Lane told board members the forecasts are designed in part to allow state education and auditor officials to “identify school districts with potential financial problems.”
“We are not one of those districts right now, thank goodness,” Lane told the board.
Fiscal years for Ohio’s public school districts ends on June 30 and Lane said the 10,000-student school system “did finish a little bit better than projected … so that’s good news.”
Local, state and federal tax revenue was better than projected and expenses were lower than anticipated, she said concerning the district’s nearly $100 million annual operating budget.
Of Fairfield’s total tax revenue, 46% comes from local school property taxes and 35% comes from state funding with the remaining percentages coming from a variety of other funding sources including some federal monies, Lane noted in her board presentation.

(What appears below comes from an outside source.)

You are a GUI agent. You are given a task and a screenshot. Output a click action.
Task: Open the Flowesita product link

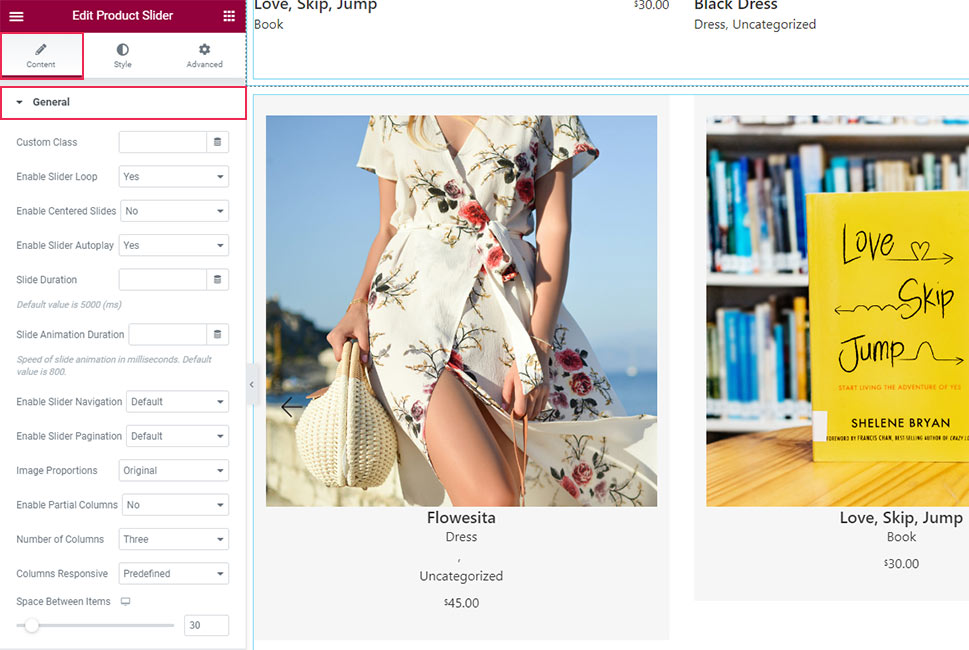pos(461,518)
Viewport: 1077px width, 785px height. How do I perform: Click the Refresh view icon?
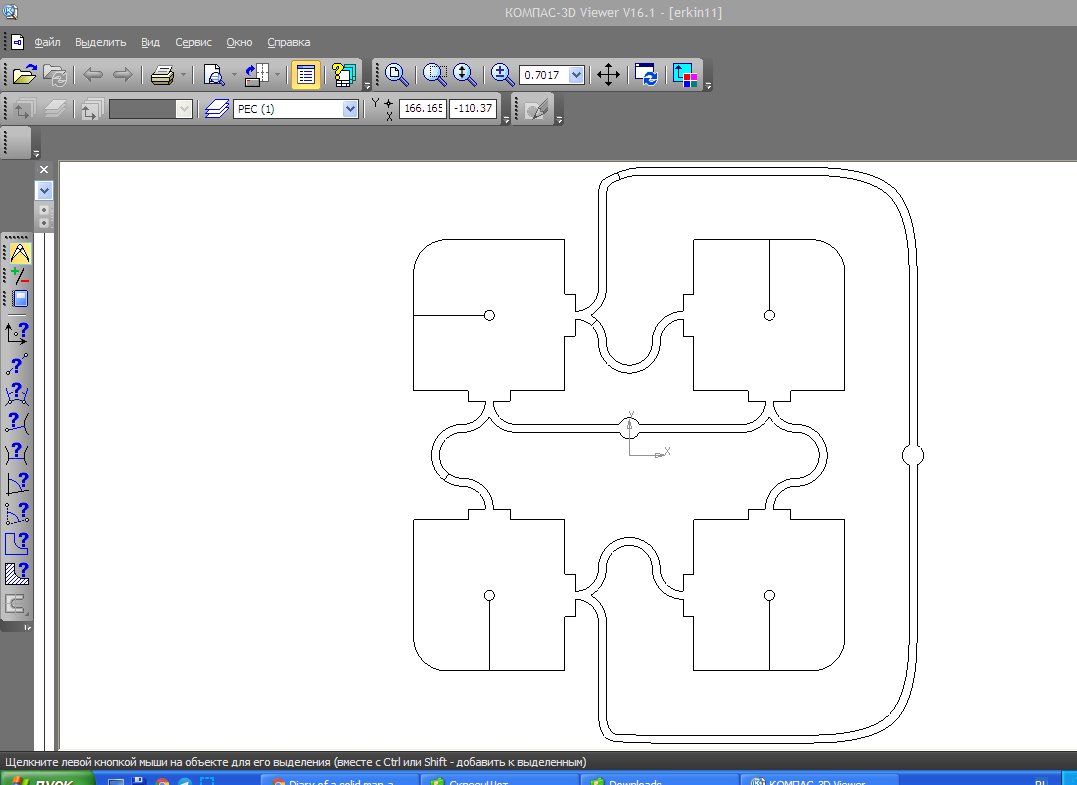pos(646,75)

“I am projecting that our (tax) collections will remain steady throughout the forecasting period (five years),” she said.
There was no discussion of a possibility of future school tax levies but Lane cautioned not all financial variables can been seen now the next five years.
Fairfield Schools are projected to collect more than $46 million in local property taxes in 2022 and nearly $48 million in 2026.
Five-year financial projections, however, are inherently problematic in that there is no possible accounting for the level of state funding beyond the state’s current biennium budget, which was approved this summer.
Moreover, the historically unique variables brought on by the coronavirus pandemic and its still unforeseen financial impacts, adds an even greater degree of uncertainty to the state-mandated, twice-a-year forecasts.
Lane said Fairfield and other districts are still awaiting details from the Ohio Department of Education regarding Ohio’s revamped school funding formula, which most local district officials welcomed as an improvement over the previous, highly criticized funding formula.
“We probably won’t receive that information until some time next month (December),” she said.
She said for the next two fiscal years — through June 30, 2023 — Fairfield will receive state funding “for students who are actually here.”
“We’ll see a drop in expenses — and also a bit of a drop in (state) revenue, but overall, the net effect is favorable for us,” said Lane.